Law Professor Ann Althouse satisfies with more of her typically provocative commentary. Apparently Wisconsin granted a marriage license to a transsexual woman (born as a man) and another woman, after an initial bout of confusion:
Because the state prohibits same-sex marriages, Terry and Winstanley’s bid for a quick Milwaukee County Courthouse wedding last week was derailed until a hearing could be convened to investigate, even though County Clerk Mark Ryan accepted their marriage-license application as valid. “They came in and applied just like anyone else would,” said Ryan, who accepted the application after the couple paid the regular $100 fee and swore they were eligible to marry under state law. Ryan said that Terry was able to produce a birth certificate listing the name Ronald and
the gender as male. However, staff in his office thought the couple appeared to be two women – and noticed that Terry had to start over in filling out the form. On the first try, Terry had written “Barbara Lynn Terry” where the form says “Bride.”
There are other facts: Terry is a felon and former rapist and had previously been denied transfer to a women’s prison. Apparently several state courts had held that it’s the sex on the birth certificate that determines your elibility to get married in states where marriage is for heterosexuals-only.
The kicker, as Althouse notes, is that Transsexuals would have been all to happy for this marriage to have been denied.

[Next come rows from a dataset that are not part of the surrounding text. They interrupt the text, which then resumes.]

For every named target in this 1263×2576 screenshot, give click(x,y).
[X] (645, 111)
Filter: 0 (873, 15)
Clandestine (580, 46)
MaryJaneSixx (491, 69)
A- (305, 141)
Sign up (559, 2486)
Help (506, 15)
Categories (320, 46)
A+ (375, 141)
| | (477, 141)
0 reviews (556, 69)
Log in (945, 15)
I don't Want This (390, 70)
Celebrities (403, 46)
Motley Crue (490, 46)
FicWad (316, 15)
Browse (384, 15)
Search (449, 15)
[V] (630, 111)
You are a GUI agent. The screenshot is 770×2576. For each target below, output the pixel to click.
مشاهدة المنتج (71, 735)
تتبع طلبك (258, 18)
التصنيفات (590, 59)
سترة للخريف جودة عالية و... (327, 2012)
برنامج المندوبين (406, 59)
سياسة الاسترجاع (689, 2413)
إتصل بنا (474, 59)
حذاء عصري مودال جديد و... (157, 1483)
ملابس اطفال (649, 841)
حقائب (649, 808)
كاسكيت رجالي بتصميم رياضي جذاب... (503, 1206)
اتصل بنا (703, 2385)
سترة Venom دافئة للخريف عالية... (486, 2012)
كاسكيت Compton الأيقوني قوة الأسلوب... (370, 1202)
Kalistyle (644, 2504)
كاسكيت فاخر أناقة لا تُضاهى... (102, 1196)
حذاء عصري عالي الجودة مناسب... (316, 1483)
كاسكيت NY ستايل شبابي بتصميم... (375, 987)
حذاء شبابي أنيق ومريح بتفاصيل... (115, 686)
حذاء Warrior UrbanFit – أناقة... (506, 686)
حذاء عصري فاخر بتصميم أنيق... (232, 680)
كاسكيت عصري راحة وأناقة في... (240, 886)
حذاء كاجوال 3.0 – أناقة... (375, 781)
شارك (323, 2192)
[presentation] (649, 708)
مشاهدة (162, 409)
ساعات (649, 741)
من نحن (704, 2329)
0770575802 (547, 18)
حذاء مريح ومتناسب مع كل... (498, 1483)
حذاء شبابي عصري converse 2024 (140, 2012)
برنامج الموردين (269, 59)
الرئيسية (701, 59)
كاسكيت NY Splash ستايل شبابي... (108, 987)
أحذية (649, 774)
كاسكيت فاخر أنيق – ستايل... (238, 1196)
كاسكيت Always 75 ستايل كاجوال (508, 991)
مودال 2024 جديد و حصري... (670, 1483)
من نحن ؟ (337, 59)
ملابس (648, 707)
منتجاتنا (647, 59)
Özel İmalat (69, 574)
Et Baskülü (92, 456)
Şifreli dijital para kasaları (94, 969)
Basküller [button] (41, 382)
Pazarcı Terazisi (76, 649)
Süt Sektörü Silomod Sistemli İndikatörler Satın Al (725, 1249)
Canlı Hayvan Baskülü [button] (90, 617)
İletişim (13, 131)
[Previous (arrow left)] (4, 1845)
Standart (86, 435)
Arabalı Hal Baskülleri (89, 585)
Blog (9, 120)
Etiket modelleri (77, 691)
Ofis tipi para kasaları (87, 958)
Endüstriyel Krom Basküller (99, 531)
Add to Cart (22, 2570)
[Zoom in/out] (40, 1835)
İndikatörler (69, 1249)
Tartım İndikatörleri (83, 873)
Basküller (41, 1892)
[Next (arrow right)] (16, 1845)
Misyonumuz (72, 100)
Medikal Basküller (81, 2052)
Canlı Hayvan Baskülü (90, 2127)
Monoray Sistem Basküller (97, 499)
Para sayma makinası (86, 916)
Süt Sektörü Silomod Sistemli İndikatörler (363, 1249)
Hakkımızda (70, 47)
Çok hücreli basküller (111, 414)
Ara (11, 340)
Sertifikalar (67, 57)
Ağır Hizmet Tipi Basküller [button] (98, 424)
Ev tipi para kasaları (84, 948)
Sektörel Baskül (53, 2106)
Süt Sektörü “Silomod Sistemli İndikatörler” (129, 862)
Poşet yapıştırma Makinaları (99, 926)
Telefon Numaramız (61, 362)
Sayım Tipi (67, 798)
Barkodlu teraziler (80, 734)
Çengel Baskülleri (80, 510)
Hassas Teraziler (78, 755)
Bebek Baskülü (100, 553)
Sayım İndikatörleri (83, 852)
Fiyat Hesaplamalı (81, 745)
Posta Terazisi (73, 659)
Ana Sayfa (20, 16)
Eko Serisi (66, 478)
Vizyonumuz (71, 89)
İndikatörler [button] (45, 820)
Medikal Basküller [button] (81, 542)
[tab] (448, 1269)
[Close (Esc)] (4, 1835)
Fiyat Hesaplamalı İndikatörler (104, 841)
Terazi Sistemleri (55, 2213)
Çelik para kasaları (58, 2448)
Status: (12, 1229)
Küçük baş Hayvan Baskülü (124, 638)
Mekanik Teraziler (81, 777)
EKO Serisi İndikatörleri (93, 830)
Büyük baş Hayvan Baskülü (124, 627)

Denying the marriage would have meant that Terry’s sex-change changed her status under the law, divesting her of her male birth sex (Ronald) and changing her (I’m equivocal about what term to use myself) into a female post-operative (Terry).
Right you are, Ann.
As titillating to me is the recent bill in Washington State which would dissolve the marriages of couples that remain childless three years after marrying. After all, if homosexual couples violate morality on grounds that “marriage is between a man and a women for the purpose of raising children,” then if heterosexual themselves can’t bear fruit — well, you get the picture.
Likely far more successful, given the shifting popular views on homosexuality, will be the current trend of activists to abandon the fight to legalize “marriage,” and focus instead on lobbying for equal protections for committed homosexual couples. Despite the bill cited above, both Washington state and Rhode Island are at the forefront of this movement. Intriged to see the results and what the public is willing to accept.